§ **Work instructions**
Rewrite the lines starting at the line that contains "How do I perform: Collapse" and ending at the line that contains "The height and width of the screenshot is (539, 409).", both included, as a numbered list, leaving out any blank lines.

§ **Available records**
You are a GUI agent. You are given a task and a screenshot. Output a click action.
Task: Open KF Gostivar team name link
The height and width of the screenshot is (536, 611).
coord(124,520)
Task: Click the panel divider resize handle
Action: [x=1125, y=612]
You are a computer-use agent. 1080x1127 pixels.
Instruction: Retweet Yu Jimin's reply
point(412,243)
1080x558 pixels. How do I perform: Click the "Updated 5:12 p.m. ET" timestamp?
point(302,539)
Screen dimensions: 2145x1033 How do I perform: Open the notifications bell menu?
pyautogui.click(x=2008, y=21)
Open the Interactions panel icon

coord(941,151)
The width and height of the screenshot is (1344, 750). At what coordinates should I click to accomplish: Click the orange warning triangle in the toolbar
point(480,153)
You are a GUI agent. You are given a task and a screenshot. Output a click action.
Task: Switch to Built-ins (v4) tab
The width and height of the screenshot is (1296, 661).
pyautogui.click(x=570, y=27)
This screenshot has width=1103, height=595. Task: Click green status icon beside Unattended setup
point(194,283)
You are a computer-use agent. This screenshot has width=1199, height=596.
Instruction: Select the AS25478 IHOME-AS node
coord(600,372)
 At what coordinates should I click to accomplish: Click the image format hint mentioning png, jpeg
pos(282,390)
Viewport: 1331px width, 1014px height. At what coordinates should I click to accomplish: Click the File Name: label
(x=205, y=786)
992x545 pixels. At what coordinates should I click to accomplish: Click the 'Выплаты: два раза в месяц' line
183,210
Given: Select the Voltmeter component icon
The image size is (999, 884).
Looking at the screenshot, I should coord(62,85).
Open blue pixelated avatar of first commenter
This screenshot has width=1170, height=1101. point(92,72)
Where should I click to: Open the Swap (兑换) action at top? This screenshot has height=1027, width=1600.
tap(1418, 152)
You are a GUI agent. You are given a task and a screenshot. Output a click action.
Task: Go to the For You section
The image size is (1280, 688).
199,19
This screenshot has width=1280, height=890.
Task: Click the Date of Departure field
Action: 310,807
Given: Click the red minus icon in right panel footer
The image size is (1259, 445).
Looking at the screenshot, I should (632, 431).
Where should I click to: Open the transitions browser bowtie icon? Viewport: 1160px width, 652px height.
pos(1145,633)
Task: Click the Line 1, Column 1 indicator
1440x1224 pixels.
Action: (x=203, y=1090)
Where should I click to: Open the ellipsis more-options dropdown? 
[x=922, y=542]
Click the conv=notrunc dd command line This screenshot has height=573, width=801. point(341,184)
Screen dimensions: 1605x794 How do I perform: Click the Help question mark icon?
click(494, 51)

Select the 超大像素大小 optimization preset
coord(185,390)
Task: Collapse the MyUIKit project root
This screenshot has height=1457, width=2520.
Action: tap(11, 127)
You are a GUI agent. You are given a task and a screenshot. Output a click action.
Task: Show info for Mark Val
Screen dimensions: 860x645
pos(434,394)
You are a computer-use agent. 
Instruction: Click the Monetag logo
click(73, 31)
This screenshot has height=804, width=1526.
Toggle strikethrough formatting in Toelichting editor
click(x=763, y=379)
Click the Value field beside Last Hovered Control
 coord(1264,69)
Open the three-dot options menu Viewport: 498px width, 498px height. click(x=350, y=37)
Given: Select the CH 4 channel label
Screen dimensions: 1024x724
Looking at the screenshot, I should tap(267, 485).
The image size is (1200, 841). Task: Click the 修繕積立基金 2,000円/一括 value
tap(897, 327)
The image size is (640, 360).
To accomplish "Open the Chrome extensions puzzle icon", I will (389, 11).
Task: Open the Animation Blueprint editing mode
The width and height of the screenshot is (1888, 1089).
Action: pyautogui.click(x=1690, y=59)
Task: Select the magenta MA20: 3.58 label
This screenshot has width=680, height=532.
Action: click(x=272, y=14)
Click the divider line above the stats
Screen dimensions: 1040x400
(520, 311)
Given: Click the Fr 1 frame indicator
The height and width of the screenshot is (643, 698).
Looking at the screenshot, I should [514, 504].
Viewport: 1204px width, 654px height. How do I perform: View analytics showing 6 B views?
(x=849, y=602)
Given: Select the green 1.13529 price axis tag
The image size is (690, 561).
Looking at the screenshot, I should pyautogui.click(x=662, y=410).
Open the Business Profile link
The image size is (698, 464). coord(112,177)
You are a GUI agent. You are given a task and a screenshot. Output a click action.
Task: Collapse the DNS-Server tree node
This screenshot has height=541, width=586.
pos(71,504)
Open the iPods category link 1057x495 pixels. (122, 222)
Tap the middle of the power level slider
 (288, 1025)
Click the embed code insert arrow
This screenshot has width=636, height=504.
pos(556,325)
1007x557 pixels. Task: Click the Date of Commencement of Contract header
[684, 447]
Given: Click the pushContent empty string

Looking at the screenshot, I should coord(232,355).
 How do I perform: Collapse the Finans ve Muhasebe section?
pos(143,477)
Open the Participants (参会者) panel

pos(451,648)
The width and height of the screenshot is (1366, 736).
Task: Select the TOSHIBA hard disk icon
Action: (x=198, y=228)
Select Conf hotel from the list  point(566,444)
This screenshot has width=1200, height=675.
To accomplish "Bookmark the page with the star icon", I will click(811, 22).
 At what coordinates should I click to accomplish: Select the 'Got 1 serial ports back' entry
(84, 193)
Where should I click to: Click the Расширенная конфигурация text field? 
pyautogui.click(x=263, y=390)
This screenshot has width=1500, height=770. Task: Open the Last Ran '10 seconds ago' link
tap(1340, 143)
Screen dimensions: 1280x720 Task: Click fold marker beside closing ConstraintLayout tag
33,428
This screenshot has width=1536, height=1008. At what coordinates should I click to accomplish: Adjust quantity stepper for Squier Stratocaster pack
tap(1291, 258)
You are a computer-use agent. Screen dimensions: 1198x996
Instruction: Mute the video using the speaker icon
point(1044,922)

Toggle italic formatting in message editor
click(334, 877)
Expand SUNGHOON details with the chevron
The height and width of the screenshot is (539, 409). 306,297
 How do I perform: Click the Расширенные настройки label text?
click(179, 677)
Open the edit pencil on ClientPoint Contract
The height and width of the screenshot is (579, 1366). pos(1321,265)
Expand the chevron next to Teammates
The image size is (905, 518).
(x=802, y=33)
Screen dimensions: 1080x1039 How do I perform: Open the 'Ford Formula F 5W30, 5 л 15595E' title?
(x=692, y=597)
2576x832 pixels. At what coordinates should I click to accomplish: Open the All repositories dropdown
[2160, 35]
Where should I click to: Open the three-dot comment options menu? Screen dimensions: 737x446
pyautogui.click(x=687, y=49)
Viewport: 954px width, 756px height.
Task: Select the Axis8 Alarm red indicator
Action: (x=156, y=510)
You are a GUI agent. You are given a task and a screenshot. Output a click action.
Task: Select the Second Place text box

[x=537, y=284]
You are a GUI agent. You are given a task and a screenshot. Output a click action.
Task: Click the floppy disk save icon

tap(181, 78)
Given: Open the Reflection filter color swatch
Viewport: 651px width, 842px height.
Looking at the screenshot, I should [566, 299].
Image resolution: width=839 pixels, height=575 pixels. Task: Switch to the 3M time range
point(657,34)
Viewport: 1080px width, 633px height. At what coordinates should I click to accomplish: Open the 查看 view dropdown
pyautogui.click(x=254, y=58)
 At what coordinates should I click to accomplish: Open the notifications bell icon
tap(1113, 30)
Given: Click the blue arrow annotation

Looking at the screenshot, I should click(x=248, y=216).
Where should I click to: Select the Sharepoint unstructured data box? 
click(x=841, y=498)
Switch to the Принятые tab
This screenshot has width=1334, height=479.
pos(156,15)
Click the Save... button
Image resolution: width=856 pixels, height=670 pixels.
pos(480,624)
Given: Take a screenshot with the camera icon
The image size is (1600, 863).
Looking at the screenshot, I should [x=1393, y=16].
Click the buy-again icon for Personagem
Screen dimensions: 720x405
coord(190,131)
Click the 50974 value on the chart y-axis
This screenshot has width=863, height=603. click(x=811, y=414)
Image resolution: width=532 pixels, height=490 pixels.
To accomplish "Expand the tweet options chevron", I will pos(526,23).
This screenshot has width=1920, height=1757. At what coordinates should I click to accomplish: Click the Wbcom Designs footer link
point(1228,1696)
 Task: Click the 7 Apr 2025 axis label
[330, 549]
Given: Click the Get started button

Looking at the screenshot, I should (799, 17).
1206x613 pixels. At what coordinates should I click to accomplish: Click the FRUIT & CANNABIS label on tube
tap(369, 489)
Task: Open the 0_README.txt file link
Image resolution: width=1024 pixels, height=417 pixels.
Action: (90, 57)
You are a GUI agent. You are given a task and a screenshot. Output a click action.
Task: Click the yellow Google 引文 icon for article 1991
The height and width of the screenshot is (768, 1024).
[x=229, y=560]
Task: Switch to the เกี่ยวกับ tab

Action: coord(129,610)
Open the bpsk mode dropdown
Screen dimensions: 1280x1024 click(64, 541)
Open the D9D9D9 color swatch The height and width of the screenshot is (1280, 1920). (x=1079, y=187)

§ **Response to this exercise**
1.  How do I perform: Collapse the Finans ve Muhasebe section?
2. pos(143,477)
3. Open the Participants (参会者) panel
4. pos(451,648)
5. The width and height of the screenshot is (1366, 736).
6. Task: Select the TOSHIBA hard disk icon
7. Action: (x=198, y=228)
8. Select Conf hotel from the list  point(566,444)
9. This screenshot has width=1200, height=675.
10. To accomplish "Bookmark the page with the star icon", I will click(811, 22).
11.  At what coordinates should I click to accomplish: Select the 'Got 1 serial ports back' entry
12. (84, 193)
13. Where should I click to: Click the Расширенная конфигурация text field? 
14. pyautogui.click(x=263, y=390)
15. This screenshot has width=1500, height=770. Task: Open the Last Ran '10 seconds ago' link
16. tap(1340, 143)
17. Screen dimensions: 1280x720 Task: Click fold marker beside closing ConstraintLayout tag
18. 33,428
19. This screenshot has width=1536, height=1008. At what coordinates should I click to accomplish: Adjust quantity stepper for Squier Stratocaster pack
20. tap(1291, 258)
21. You are a computer-use agent. Screen dimensions: 1198x996
22. Instruction: Mute the video using the speaker icon
23. point(1044,922)
24. Toggle italic formatting in message editor
25. click(334, 877)
26. Expand SUNGHOON details with the chevron
27. The height and width of the screenshot is (539, 409). 306,297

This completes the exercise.